The New York State Department of Environmental Conservation announced a stocking schedule running from mid-March through early June, with designated stocked-extended streams receiving fish on a two-week rotation for the full two-month window. Approximately 10 percent of all stocked trout this season will measure 12 inches or longer, the DEC said.

Not every fish arrived at full size. Drought conditions in late 2025 reduced water availability at the Catskill Fish Hatchery, producing smaller-than-usual brown trout from that facility. The DEC said it still plans a robust statewide program, but the shortfall is a signal that environmental stress upstream can ripple directly into what anglers find at the end of a line.

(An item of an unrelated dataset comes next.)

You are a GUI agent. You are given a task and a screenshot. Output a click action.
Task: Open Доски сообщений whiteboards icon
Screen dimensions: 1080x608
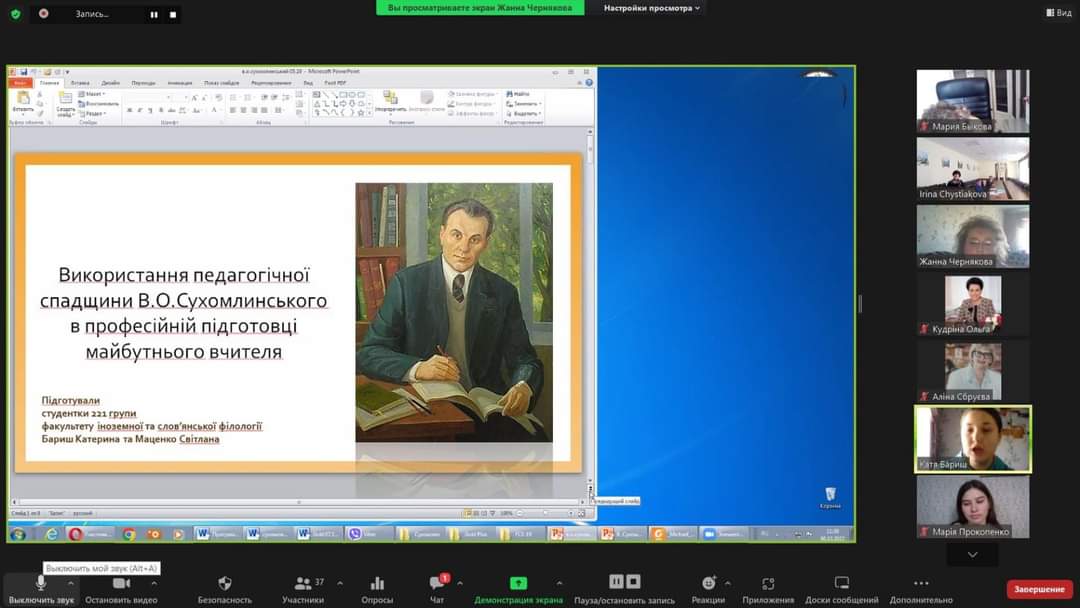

Orange County waters are part of the regional stocking program that also covers Dutchess, Putnam, Ulster, Sullivan, and Rockland counties. Just across the county line in Sullivan County, Roscoe, long nicknamed "Trout Town USA," draws Hudson Valley anglers at the April opener, and that pull benefits Orange County tackle shops, outfitters, and river-town restaurants that see early-season bookings tied directly to trout activity.

The DEC's HuntFishNY app offers mobile access to weekly stocking updates, access points, and regulation details through its Tackle Box feature. The agency is also directing anglers to the Trout Stream Fishing Map on the DECinfo Locator platform and the 2026 Freshwater Fishing Regulations Guide. Rules vary sharply by water type and management category: some stretches carry catch-and-release requirements, specific size limits, delayed-harvest windows, or bait restrictions, and the DEC urged anglers to confirm local rules before casting.

The opener connects to Governor Hochul's "Get Offline, Get Outside" initiative, with the DEC using early-season activity to push youth outreach and recruit first-time anglers. Conservation organizations in Orange County have historically used the trout opener as a gateway for watershed education tied to stream health.

The DEC also reminded anglers to clean gear between waterways to limit invasive-species spread, dispose of monofilament line properly, and respect private-property boundaries near access points. Season-opening crowds at popular stretches can strain parking and access infrastructure, and repeated violations have cost anglers legal access to productive water in past years.

Conservation managers will be tracking survival and growth rates among this season's stocked fish through summer. If the smaller Catskill-hatchery browns underperform at planted sites, it could prompt the DEC to recalibrate stocking allocations across the Hudson Valley before the 2027 season.